The costs associated with poor mental health include not just the cost of treating mental illness through medication and therapy, but also the costs incurred when poor mental health exacerbates the negative impacts and health care costs of other chronic illnesses. Mental illness can contribute to physical health issues.

  • Long-term stress increases the risk of developing coronary heart disease by 150 per cent6.
  • There is an association between a wide range of mental disorders and adult onset asthma and stomach ulcers6.
  • Research suggests that psychosocial factors play an important role in the development of hypertension6.

Mental health and COVID-19

If Canada was already in the midst of a mental health crisis prior to COVID-19, the pandemic has increased the problem. According to a Leger poll, 40 per cent of Canadians say that their mental health is worse compared to pre-pandemic times7. As of January 2021, only 34 per cent of Canadians assessed their mental health state as excellent or very good.

  • 24.3 per cent of Canadians have experienced moderate to severe anxiety8.
  • 25.7 per cent of Canadians reported binge drinking8.
  • 23.3 per cent of Canadians have experienced loneliness8.
  • 21.7 per cent of Canadians have felt depressed8.

Albertans in particular are struggling, likely due to the combined impact of the pandemic and economic situation. This is typical and consistent with the effects seen during previous health or economic crises. According to a study by the University of Calgary, every one per cent increase in unemployment represents a 2.8 per cent increase in the province’s suicide rate9. A recent study by the Canadian Mental Health Association found that 42 per cent of Albertans are worried about their mental health during the pandemic and that 25 per cent of Albertans rated their mental health as bad or very bad10.

Unsurprisingly, these psychological impacts carry into the workforce. According to the January 2021 Mental Health Index, the entire working population is as distressed as the most distressed one per cent of working Canadians, prior to 202011. Nearly one-quarter of Canadians have considered leaving their current job due to their employer’s response to COVID-19. The most reported reason for considering leaving is increased mental stress and strain at work (53 per cent)11.

Alberta Blue Cross®

Changes in mental health and psychological trends can significantly influence utilization of health benefits. Because of this, benefit utilization tracking can provide key insights and understanding of emerging issues. As one of the largest providers of health benefits in Alberta, Alberta Blue Cross is in a unique position to assess mental health trends.
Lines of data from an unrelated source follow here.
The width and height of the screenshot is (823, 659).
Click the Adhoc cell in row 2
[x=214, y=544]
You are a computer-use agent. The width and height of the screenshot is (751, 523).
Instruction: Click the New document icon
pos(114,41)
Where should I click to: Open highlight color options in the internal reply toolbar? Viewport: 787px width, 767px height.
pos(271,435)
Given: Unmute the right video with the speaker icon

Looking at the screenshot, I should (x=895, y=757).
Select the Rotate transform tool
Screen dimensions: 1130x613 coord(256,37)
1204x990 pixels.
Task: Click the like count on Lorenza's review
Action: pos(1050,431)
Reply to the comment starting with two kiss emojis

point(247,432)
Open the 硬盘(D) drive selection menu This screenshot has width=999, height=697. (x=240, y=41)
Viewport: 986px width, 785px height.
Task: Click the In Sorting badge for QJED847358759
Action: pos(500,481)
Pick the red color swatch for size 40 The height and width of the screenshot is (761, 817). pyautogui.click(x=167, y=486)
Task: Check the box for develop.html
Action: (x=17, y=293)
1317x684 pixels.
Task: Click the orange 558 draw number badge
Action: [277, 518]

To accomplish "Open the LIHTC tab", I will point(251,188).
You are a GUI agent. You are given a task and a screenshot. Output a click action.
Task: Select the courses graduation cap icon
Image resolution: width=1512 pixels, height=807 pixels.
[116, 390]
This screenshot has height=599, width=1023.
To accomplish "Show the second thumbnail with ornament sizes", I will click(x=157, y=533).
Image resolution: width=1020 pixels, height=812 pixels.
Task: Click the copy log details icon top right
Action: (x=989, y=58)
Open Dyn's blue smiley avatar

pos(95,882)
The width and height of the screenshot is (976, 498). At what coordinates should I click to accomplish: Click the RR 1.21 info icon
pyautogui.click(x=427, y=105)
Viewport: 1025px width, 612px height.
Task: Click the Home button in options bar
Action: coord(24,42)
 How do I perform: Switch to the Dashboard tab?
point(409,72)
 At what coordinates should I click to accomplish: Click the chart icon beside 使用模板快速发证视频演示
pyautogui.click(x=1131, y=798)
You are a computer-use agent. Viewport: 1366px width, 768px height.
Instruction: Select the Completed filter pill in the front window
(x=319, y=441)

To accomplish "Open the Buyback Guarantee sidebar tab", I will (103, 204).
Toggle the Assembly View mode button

This paper will look at a few key areas of benefit utilization and how they reflect mental health trends pre- and post-COVID-19: drug, psychology, Employee Family Assistance Program (EFAP) and disability.

Mental health utilization (based on amount paid
Fig. 2: Mental health utilization (based on amount paid)

Even prior to the pandemic, we saw a consistent increase in plan utilization for mental health drug and psychology services (fig.2). The growth in mental health benefit utilization is due to both an increase in claimants and claims. The increase in mental health utilization can be attributed to multiple factors including the growing awareness of mental health and the shedding of stigma. More people feel comfortable seeking help and mental health issues are now being screened and diagnosed much more readily. In 2020, additional factors contributed to the increased utilization of mental health benefits as levels of stress and anxieties escalated with COVID-19. In addition, the previous economic downturn and recession in Alberta along with the pandemic, forced many companies to downsize, restructure or close permanently, causing significant financial stress to many Albertans.

For prescription drug utilization, mental health, as a whole, has consistently been within the top medical conditions, impacting approximately one in four claimants—which, for comparison, is roughly the same as cardiovascular drugs. We anticipate this trend to continue as mental health conditions, such as depression, are often chronic requiring long-term treatment.

Mental health claimants across lines of benefits
Fig. 3: Mental health claimants across lines of benefits

*Mental health drugs include those used for depression, sleep disorder, anxiety, psychotic disorders, narcolepsy, bipolar disorder and opioid/alcohol dependence.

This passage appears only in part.